This notebook shows a simple example of profiling alternative methods of concatenating two pandas DataFrames.


In [1]:
%matplotlib inline
import pandas as pd
import numpy as np
import cProfile

from pstatsviewer import StatsViewer
from qgrid import nbinstall
nbinstall()

In [2]:
# Construct two 5000 x 8 frames with random floats.
df1 = pd.DataFrame(
    np.random.randn(5000, 8),
    columns=[chr(ord('A') + i) for i in range(8)],
    index=range(5000),
)

df2 = pd.DataFrame(
    np.random.randn(5000, 8),
    columns=[chr(ord('A') + i) for i in range(8)],
    index=range(5000, 10000),
)

df1.head(5)


Out[2]:
A B C D E F G H
0 -0.202888 0.223298 1.574416 1.346593 -0.019807 1.240552 1.499333 0.138494
1 -1.243752 1.883635 -0.748581 0.757643 1.468806 0.768124 0.042421 -1.115317
2 -0.285135 1.233925 1.486682 -1.931239 -0.679030 0.973211 -0.423088 1.287198
3 -0.403491 0.255500 1.145563 0.014282 1.125140 -0.788312 1.281209 0.954208
4 1.114621 0.460504 -0.458997 -0.615001 -1.705668 -0.333626 -0.112132 0.900674

In [3]:
from qgrid import show_grid

Generating stats files with cProfile:


In [4]:
def concat_naive():
    for i in range(500):
        pd.concat([df1, df2])
        
cProfile.run(
    'concat_naive()',
    'naive.stats',
)

Table/Grid View

Provides interactive support for:

  • Scrolling
  • Filtering
  • Sorting
  • Resizing Columns

In [5]:
slow = StatsViewer("naive.stats")
slow.table()

Chart View

Supports interactive generation of charts parameterized by no. of functions and sort order.


In [6]:
slow.chart()


Comparing Alternative Implementations


In [7]:
def concat_fast():
    """
    Concatenate using numpy primitives instead of pd.concat.
    """
    for i in range(500):
        pd.DataFrame(
            np.vstack([df1.values, df2.values]),
            columns=df1.columns,
            index=np.hstack([
                df1.index.values,
                df2.index.values,
            ])
        )

cProfile.run(
    'concat_fast()',
    'fast.stats',
)
fast = StatsViewer("fast.stats")

Comparison View

Both chart and grid support comparison versions.


In [9]:
slow.compare_table(fast, lsuffix="_slow", rsuffix="_fast")

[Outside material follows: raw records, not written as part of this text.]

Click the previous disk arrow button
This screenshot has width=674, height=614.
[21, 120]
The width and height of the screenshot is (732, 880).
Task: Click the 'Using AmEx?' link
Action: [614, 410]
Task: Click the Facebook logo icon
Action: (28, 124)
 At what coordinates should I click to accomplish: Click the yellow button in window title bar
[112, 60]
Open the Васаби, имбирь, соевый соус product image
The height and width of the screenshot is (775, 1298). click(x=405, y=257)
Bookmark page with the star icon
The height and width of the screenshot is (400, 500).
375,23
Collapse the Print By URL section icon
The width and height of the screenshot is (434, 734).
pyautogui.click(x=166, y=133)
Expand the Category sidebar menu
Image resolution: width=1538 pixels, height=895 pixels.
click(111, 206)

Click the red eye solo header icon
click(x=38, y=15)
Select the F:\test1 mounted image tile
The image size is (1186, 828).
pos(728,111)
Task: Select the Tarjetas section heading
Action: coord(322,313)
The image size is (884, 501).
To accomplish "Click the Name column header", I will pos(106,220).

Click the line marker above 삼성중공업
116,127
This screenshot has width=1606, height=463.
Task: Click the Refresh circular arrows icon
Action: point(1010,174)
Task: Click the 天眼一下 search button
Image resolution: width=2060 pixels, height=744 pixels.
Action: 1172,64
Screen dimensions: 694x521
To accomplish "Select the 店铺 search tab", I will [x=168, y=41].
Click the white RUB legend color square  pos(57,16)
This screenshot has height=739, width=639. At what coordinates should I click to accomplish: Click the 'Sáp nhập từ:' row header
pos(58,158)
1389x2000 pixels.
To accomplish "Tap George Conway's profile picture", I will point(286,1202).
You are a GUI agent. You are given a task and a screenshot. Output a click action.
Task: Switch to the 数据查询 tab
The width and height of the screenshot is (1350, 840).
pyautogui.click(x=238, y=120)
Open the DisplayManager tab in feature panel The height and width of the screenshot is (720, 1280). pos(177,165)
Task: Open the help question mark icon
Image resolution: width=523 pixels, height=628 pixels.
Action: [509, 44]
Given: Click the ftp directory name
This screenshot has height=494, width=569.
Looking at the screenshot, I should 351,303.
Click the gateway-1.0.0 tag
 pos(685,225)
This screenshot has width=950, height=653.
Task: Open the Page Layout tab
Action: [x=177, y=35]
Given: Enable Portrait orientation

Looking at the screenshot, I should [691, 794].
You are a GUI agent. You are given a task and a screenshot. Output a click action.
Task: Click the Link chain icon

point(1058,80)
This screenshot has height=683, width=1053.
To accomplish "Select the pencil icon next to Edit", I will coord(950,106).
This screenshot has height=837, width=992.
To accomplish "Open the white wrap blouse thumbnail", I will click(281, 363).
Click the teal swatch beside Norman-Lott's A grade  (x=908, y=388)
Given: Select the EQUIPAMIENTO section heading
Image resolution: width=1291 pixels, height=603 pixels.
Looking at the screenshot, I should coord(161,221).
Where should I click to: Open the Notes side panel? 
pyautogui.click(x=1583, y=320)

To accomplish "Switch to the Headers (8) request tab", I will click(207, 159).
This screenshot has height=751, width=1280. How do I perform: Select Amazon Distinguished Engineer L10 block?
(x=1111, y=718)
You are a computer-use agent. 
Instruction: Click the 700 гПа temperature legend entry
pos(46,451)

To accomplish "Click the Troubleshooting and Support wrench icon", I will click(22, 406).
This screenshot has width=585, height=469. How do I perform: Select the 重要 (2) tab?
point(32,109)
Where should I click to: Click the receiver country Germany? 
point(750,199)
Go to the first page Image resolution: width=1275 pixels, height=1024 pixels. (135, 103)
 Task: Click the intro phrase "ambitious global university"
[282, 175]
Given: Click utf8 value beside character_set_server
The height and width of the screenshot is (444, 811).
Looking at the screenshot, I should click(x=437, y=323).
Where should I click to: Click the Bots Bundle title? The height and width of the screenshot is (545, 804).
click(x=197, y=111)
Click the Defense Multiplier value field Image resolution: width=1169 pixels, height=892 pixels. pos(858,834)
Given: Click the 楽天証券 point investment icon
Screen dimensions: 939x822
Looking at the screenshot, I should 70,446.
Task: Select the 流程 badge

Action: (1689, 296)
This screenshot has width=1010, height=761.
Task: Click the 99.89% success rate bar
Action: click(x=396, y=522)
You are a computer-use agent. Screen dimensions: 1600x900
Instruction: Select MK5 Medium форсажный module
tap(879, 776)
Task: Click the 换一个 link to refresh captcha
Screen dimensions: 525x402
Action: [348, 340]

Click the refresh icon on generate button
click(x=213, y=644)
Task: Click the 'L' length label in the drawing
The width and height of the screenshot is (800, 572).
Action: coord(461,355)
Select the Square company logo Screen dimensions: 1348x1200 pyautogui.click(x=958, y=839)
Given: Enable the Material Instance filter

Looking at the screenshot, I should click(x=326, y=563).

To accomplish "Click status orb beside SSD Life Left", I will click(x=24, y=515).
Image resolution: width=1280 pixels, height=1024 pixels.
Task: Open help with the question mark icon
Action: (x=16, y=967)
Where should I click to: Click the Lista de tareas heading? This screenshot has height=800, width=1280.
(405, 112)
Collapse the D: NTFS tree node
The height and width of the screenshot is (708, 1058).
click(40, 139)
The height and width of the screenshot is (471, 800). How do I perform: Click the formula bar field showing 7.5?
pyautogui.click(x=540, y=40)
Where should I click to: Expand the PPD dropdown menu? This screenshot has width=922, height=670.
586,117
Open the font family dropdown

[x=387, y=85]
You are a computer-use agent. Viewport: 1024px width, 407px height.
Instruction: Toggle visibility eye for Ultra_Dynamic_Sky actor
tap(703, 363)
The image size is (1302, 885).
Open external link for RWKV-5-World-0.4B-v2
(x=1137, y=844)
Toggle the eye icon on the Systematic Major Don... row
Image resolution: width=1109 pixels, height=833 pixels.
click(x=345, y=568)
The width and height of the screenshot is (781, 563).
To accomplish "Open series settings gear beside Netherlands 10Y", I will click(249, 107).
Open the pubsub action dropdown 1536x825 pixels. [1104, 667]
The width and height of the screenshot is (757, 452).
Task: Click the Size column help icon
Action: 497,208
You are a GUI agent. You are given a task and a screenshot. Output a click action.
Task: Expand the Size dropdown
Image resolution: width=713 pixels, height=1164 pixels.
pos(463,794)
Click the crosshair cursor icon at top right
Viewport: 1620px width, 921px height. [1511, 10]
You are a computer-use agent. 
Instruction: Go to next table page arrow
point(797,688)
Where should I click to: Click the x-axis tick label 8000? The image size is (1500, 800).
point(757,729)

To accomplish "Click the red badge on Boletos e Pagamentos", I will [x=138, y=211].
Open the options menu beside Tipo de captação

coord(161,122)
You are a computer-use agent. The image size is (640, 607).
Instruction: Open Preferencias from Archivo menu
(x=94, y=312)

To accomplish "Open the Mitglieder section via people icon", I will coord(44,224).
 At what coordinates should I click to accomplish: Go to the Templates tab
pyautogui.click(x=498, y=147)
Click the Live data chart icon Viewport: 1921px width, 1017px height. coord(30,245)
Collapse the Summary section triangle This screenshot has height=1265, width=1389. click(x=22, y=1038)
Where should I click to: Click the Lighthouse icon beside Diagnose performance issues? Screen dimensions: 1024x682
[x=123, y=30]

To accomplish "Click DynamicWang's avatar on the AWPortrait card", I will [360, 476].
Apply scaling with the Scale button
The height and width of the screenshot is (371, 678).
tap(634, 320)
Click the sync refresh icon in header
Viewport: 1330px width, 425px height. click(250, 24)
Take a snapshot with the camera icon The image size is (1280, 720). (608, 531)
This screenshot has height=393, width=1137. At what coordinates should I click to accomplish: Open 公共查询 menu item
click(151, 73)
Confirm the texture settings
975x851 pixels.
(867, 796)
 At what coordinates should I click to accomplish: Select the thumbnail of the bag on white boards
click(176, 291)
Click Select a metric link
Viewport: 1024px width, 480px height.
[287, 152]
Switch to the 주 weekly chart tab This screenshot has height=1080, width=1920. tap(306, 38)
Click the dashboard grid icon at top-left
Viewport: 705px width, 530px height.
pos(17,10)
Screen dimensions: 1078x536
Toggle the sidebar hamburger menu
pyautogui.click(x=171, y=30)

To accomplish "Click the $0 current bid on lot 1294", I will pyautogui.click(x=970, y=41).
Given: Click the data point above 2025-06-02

---------------------------------------------------------------------------
AttributeError                            Traceback (most recent call last)
<ipython-input-9-1f4008a44d32> in <module>()
----> 1 slow.compare_table(fast, lsuffix="_slow", rsuffix="_fast")

/home/ssanderson/projects/pstats-view/pstatsviewer/viewer.py in compare_table(self, other, lsuffix, rsuffix)
    172         right = other.timings[self.default_view_fields]
    173 
--> 174         return self._table(
    175             left.join(
    176                 right,

AttributeError: 'StatsViewer' object has no attribute '_table'

In [11]:
slow.compare_chart(fast, 'tottime', 25)


/home/ssanderson/projects/pstats-view/pstatsviewer/viewer.py:95: FutureWarning: sort(columns=....) is deprecated, use sort_values(by=.....)
  ascending=False

How do it do it?


In [ ]: